En 1893 Moissan aseguró que había logrado su objetivo. Pero la ciencia actual, aunque no duda de la palabra de este premio Nobel (en 1906, por aislar el flúor) no lo cree así. Dejemos que nos lo cuente Isaac Asimov en su Breve Historia de la Química:

Moissan trató de conseguirlo [obtener diamantes] disolviendo carbón en hierro fundido y dejando que el carbón cristalizase a medida que el hierro se enfriaba. En 1893 le pareció que había triunfado. Obtuvo varios diamantes minúsculos e impuros junto con un pedazo de diamante auténtico, de medio milímetro de longitud aproximadamente. Sin embargo, es posible que Moissan fuese víctima de un engaño, y que algún ayudante introdujese el diamante en el hierro. Actualmente sabemos, partiendo de consideraciones teóricas, que en las condiciones en que operó Moissan era imposible formar diamantes.

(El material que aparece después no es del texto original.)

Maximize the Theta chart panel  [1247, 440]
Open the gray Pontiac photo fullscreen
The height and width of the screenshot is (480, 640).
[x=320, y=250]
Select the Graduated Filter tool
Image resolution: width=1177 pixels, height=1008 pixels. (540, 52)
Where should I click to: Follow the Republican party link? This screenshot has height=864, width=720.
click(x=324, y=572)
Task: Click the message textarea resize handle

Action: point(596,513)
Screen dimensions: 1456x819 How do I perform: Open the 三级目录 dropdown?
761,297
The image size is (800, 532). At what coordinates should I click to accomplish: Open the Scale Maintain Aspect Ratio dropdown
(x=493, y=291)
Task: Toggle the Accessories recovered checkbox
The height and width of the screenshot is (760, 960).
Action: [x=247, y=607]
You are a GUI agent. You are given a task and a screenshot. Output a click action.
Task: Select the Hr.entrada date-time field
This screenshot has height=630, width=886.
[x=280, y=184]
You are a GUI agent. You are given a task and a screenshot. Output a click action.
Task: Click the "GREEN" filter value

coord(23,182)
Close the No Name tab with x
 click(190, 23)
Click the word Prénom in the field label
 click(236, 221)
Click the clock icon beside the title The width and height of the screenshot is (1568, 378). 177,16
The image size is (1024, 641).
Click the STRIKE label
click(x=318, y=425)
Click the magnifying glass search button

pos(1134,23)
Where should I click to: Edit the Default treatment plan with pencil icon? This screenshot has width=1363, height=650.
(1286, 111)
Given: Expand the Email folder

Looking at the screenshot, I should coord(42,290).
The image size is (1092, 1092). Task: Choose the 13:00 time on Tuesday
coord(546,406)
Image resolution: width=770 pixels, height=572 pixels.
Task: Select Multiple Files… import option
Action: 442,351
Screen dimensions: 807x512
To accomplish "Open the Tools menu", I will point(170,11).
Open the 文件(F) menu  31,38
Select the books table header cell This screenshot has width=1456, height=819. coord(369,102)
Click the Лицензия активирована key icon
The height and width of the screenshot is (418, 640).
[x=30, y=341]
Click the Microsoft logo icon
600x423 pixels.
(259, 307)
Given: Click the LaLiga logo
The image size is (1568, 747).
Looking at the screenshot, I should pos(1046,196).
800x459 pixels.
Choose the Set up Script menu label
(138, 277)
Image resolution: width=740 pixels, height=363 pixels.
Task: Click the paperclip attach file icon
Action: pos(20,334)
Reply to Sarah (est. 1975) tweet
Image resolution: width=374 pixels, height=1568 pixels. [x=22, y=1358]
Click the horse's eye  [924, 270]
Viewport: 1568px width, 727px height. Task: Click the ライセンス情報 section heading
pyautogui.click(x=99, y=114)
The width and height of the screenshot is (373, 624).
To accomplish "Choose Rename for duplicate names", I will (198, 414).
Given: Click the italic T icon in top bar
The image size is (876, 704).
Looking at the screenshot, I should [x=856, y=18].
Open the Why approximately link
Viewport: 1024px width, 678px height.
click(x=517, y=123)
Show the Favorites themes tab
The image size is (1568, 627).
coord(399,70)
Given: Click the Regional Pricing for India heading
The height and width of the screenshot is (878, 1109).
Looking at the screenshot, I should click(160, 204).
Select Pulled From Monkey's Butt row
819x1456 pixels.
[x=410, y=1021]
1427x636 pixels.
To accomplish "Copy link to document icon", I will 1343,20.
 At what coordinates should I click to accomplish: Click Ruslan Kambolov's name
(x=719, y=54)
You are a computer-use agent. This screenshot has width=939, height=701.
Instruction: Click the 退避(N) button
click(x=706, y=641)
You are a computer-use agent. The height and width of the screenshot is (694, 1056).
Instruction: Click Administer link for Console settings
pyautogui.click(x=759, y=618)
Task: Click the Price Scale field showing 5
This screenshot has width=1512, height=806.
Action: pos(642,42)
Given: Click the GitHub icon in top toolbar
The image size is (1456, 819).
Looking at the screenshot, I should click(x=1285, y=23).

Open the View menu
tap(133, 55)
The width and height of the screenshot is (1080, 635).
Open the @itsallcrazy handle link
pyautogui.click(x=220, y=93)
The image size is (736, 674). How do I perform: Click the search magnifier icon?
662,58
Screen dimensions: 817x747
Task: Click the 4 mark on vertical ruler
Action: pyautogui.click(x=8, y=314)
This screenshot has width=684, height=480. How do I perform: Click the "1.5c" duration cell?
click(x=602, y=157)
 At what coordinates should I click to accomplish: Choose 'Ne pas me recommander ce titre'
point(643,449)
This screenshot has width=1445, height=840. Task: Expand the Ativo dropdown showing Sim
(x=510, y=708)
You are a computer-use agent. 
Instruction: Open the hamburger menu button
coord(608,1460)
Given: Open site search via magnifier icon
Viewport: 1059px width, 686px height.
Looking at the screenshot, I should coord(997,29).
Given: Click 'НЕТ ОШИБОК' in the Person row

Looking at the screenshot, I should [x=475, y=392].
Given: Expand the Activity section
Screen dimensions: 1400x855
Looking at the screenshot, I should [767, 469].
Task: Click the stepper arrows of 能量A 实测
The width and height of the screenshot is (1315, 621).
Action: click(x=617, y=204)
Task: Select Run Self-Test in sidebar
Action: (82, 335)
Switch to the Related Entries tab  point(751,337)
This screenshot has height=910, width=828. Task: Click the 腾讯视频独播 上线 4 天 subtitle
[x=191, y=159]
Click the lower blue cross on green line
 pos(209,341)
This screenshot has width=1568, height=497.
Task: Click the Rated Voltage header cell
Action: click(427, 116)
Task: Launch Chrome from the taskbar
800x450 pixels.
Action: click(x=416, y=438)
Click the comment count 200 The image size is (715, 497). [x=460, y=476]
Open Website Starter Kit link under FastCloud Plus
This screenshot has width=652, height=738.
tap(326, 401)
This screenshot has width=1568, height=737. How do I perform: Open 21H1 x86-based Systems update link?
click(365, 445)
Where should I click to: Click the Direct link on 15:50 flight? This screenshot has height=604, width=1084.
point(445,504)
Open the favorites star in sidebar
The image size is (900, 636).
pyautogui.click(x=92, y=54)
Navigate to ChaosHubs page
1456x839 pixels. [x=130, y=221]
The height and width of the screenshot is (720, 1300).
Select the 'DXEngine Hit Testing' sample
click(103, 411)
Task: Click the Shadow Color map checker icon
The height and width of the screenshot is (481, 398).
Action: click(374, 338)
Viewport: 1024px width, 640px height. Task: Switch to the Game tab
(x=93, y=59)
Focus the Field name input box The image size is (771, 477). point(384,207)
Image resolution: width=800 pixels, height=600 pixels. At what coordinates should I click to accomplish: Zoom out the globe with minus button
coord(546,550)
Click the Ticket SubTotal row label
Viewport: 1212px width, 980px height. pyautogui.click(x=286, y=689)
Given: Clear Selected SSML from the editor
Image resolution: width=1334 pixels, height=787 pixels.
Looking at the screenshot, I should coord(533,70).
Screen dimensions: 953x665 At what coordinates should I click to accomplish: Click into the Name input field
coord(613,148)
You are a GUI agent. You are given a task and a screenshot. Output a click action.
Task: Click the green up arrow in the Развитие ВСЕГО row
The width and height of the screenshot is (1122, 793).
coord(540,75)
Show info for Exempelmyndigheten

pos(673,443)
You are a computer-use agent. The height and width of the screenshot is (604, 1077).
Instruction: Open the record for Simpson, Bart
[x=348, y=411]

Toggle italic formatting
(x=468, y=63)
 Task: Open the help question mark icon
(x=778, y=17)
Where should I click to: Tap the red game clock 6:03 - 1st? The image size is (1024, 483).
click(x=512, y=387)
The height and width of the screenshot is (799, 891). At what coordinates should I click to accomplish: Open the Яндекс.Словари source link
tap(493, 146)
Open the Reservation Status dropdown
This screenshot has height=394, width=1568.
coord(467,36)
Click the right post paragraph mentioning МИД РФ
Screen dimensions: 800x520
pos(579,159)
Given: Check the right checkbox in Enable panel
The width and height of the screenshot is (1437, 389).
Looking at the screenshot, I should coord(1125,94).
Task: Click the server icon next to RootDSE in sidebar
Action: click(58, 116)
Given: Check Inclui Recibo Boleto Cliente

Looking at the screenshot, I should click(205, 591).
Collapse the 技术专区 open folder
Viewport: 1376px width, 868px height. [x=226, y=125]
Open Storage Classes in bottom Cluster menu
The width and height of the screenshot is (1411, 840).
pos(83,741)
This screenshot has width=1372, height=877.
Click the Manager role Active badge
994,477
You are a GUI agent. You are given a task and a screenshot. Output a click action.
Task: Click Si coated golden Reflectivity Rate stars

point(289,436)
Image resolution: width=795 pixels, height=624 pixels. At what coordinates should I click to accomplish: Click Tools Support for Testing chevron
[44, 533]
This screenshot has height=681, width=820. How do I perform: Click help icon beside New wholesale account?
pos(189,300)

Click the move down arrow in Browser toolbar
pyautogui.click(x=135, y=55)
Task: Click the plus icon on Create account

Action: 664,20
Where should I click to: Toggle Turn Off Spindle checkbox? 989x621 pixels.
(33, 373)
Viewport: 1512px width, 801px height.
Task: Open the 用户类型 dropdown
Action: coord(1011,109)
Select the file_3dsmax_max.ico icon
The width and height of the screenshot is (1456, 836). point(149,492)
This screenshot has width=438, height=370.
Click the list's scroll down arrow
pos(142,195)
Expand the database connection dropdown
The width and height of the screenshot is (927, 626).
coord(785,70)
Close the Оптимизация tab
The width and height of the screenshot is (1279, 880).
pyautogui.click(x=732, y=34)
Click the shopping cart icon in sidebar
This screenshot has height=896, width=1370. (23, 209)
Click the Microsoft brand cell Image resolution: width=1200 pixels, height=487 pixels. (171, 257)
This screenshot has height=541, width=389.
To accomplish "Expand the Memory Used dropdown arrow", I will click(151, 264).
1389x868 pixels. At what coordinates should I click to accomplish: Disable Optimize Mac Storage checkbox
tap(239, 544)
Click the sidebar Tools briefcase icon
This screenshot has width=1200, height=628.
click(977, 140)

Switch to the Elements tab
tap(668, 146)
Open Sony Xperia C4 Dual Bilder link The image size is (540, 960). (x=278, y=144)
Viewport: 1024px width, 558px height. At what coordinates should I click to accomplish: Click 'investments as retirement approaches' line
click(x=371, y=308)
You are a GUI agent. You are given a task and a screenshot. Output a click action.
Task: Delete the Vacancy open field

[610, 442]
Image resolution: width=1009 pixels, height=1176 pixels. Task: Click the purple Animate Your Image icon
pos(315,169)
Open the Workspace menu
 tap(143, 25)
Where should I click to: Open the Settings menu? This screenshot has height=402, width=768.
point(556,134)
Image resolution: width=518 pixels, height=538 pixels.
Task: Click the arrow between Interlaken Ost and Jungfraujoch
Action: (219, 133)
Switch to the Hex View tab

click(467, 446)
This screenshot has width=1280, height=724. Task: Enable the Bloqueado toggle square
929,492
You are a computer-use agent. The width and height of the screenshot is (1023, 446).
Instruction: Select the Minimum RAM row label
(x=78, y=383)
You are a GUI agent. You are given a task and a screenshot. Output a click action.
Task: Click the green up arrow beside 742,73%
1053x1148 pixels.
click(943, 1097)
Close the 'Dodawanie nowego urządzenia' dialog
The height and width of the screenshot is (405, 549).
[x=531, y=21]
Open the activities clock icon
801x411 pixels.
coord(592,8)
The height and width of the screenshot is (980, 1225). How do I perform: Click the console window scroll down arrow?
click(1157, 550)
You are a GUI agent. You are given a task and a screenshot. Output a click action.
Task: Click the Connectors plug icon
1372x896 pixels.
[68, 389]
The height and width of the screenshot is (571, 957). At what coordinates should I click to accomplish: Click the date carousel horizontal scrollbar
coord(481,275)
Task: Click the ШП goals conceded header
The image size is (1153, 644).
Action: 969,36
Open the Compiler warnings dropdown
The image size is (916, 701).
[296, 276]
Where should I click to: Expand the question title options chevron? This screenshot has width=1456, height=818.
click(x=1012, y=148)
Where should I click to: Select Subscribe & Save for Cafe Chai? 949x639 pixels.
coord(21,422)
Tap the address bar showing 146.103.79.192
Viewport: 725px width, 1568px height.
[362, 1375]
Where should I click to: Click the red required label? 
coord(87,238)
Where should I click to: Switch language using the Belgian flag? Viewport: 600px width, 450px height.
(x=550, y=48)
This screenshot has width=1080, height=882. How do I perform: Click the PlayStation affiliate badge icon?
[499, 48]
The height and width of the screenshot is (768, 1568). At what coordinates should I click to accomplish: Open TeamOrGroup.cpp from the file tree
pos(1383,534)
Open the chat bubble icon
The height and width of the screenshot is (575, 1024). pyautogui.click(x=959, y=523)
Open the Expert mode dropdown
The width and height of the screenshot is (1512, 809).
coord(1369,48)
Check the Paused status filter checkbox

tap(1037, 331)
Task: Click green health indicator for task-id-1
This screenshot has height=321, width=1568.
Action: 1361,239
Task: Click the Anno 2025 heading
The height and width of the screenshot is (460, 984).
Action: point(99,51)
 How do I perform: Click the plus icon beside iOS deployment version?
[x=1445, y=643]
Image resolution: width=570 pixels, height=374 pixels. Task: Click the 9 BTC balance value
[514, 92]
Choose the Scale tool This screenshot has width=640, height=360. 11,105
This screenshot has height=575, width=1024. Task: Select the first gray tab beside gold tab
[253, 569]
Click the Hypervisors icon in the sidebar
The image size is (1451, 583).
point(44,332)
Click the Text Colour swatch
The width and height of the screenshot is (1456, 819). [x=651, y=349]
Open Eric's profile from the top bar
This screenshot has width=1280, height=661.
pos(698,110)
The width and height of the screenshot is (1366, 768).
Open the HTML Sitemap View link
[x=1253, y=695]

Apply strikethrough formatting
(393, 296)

También pudo ponerle el diamante su mujer, Léonie Lugan,  que lo ayudaba en el laboratorio, probablemente con la benévola intención de dar una alegría al investigador, o por velar por su salud –que las obstinaciones no son buenas–  o sencillamente para que dejara de dar la lata con los diamantitos… (Se dice que la señora Lugan tenía recursos económicos no desdeñables.)